Again, you are completely missing the point of the flak you received. Nobody criticized you for trying to squeeze every opportunity for an advantage as a team owner — the criticism was for using your status as commissioner to do so.

And I know what you are thinking right now — “but I did not do that.” And the response to that, which you steadfastly refuse to accept despite being told overwhelmingly by tons of fantasy veterans, many of whom are commissioners themselves, is that when you take advantage of confusion as to whether you are acting as a commissioner or an owner, that is exactly what you are doing, especially when you are the one who wrote the rules.

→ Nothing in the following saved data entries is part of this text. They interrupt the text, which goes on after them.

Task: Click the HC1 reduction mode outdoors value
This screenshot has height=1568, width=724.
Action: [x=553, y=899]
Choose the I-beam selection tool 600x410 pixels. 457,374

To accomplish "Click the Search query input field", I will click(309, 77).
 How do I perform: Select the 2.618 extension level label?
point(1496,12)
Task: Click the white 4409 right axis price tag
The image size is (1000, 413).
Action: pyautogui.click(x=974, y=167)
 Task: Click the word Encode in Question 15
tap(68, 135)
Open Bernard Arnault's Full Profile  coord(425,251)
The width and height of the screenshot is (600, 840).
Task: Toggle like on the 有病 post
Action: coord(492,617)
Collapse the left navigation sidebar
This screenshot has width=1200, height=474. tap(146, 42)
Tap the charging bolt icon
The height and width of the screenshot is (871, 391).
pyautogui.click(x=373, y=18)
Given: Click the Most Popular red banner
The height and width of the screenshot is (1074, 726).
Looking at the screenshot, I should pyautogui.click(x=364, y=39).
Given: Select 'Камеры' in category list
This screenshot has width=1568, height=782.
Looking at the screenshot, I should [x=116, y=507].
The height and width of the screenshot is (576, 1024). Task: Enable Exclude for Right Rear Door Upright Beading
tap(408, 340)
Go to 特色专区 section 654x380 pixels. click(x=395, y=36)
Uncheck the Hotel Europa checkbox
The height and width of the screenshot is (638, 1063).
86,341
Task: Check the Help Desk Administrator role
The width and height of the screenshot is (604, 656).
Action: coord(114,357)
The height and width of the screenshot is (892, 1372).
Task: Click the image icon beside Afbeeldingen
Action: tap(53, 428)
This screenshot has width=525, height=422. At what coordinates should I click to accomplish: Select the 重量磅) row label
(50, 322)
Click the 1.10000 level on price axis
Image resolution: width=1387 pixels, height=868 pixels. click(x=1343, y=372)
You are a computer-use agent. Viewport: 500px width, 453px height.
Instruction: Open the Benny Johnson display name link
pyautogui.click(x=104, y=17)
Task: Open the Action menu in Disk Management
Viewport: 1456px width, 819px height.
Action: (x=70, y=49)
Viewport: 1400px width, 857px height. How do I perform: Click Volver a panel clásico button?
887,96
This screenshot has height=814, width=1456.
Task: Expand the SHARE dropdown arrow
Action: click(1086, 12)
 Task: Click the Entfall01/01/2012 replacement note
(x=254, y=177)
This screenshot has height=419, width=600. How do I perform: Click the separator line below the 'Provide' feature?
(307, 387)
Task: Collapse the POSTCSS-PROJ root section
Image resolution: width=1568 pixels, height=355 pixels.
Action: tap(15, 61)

Every once in a while as commissioner you have to forego squeezing advantage out of a situation because your duty to the other owners as commissioner supersedes your ability to squeeze advantage as an owner. If you still do not see that, you have a different morality than almost everyone else, and you need to at least stop blaming your own moral gap on other people just not seeing the genius of your advantage-taking.

LeifMember since 2018
5 years ago
Reply to  LenFuego

How about we talk keeper strategy and avoid turning a fun topic into a sob story.

You literally didn’t offer anything helpful for people interested in getting keeper advice.

dodgydave
5 years ago
Reply to  Brad Johnson

I feel what you are missing is that as commissioner you have to be above reproach in anything related to the rules — especially if they are the rules you created. You can’t find a “grey area” then think “I will manipulate this to my advantage but only use my third best hand to do so therefore everyone will be good with it”. You have to be 100% clear and open in your actions. This, can often be hard when trying to reconcile against your instincts as a team owner who understandably wants to win at all costs (within your interpretation of the rules you wrote yourself.).

LenFuegoMember since 2025
5 years ago
Reply to  Brad Johnson

This was addressed at the end of the first post: “you need to at least stop blaming your own moral gap on other people just not seeing the genius of your advantage-taking.”